東原 2009年3月期に7873億円の赤字で、1日に21億円以上を赤字で垂れ流す状況でした。川村さんが戻り業績をV字回復させた後中西さんにバトンタッチし、中西さんが社会イノベーション事業を進められました。2014年4月1日以降、中西さんが会長兼CEO、私が社長兼COOという体制で2年間進めました。専務から社長になった私にとって、この2年はグループ全体をよく理解するよい機会でした。

冨山 その前の専務時代はどういうご担当でしたか。

東原 社会インフラの社内カンパニーのトップでした。実は、2009年3月期の十数年前から、日立は既に数千億円の赤字を計上していました。上場子会社が22社あり、子会社が稼いで日立本体は大赤字という状況が十数年続きました。本質的にそこを直さないと駄目だと私は感じました。終身雇用と、自分から改革しようとしない日本人の気質、その二つが相まって当社は大企業病となり、改革を好まない体制になっていたのです。2016年に一回全部壊す、スクラップアンドビルドをして、10年経ち今があります。

冨山 それは東原さんご自身で決断されたのですか。

東原 はい。当時社内カンパニーは9社ありその多くが売上1兆円以上だったのですが、情報がCEOのところに上がってきませんでした。一回これを全部壊して、より小さなビジネスユニットに変え、それを社長兼CEOが全部みるというかたちを作りました。透明性を確保した上で、上場子会社8社を含めた資産を売却する一方、世界ナンバーワンをめざす大型買収を進める、いわゆるグループの再編を実行してきました。スイスのABB社のパワーグリッド部門、米国のデジタル企業であるGlobalLogic、そしてフランスのタレス社の鉄道信号事業を買収したのですが、これによりグローバルナンバーワンをめざして戦えるかたちを整えました。

冨山 どのように進めたのですか。

東原 トップダウンです。大改革を断行する時には、説明よりも結果が大切なことがあります。ハンズオンで3年間はやりました。疲れますよ。一方で、改革が軌道に乗ってくると、今度はボトムアップが大切です。

冨山 CEOの役割は状況によって変わりますか。

東原 川村さんは「社長機関説」、つまり社長も会社のほかのポストと同じ一定の役割を割り振られた「機関」であり、時期や経営課題に応じて、社長を選んでいけばいいと唱えられました。私の時はドロドロだったので、ハンズオンでやる人間が望ましかったのだと思いますが、今はボトムアップを推進する人がよいと思います。タイミングごとに、社長やリーダーを選べばいい。

冨山 選任にも結構手数がかかりますね。

東原 ガバナンスという言葉は、リアクティブに聞こえ、能動的、プロアクティブには聞こえない。しかし、日立のガバナンスは、資本市場や従業員も含めた経営のステークホルダーと、どのように将来のよい形を作っていくかをめざす能動的な活動です。当社の財務的指標はよいステータスになったため、現在は人財の育成に力を入れているという認識です。

グローバル企業に向け社外取締役を選任

冨山 会社が今どういうフェーズにあり、今後どういう人が求められるかは、取締役会の議論になりますか。

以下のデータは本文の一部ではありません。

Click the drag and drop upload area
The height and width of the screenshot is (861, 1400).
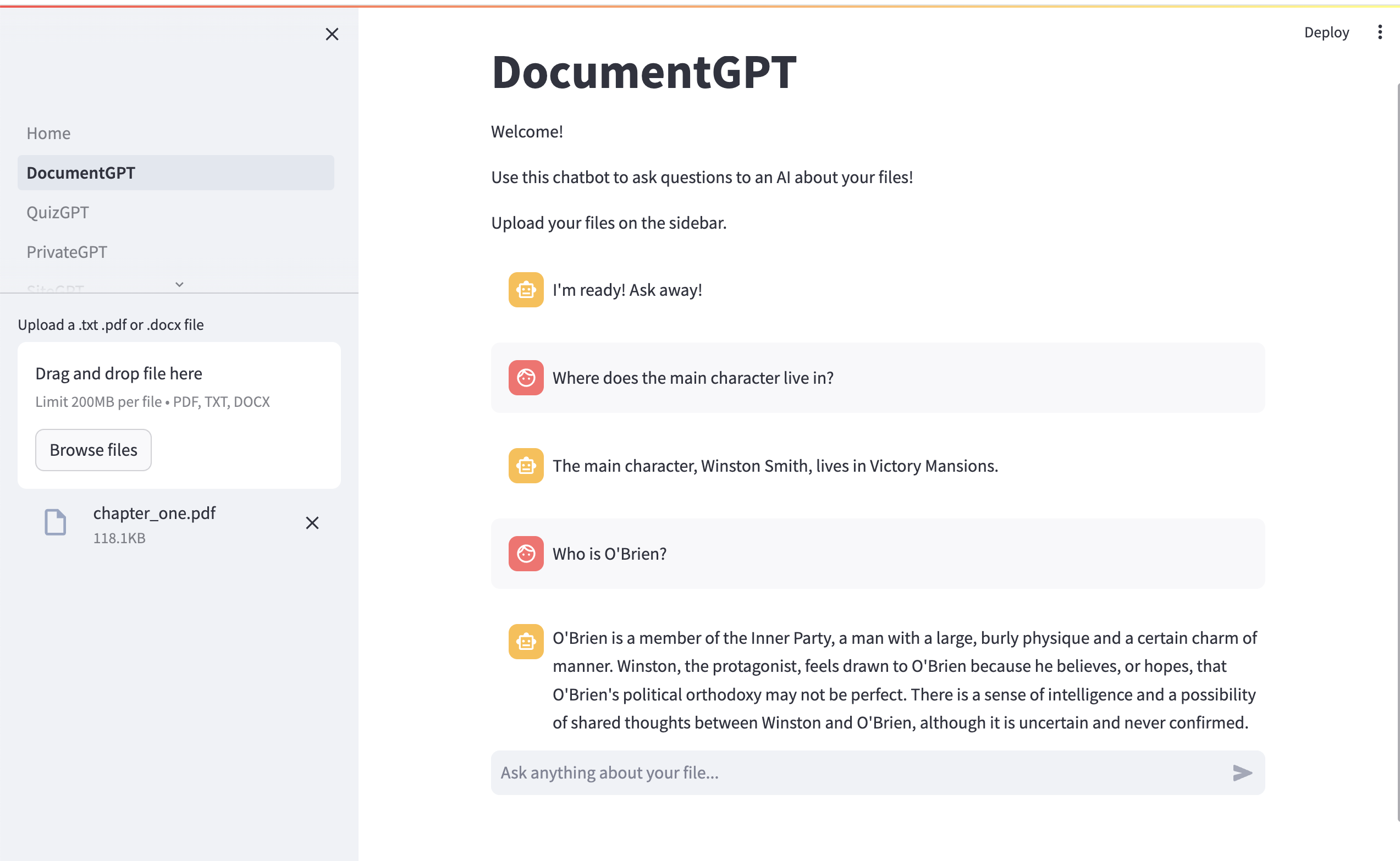click(x=179, y=387)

東原 はい。今そこを一生懸命、取締役会で議論しています。

冨山 御社の場合、海外企業のCEOなど、すごくいいメンバーですよね。

東原 海外視点が足りないものだから、そこに意見をいただくのが大きいのです。海外ベースのグローバル企業になる目標を前提に、どういう取締役がよいか、から議論がスタートし今日のメンバーに至っています。今は取締役12名のうち9名が社外。会長と社長は執行が付いていて、執行を外れたOBが1名、残りの9名は社外で、5名が外国人で4名が日本人という構成です。指名委員会等設置会社で、指名・報酬・監査の3委員会の委員長は社外取締役です。独立性を保つために取締役会の議長も社外取締役にしています。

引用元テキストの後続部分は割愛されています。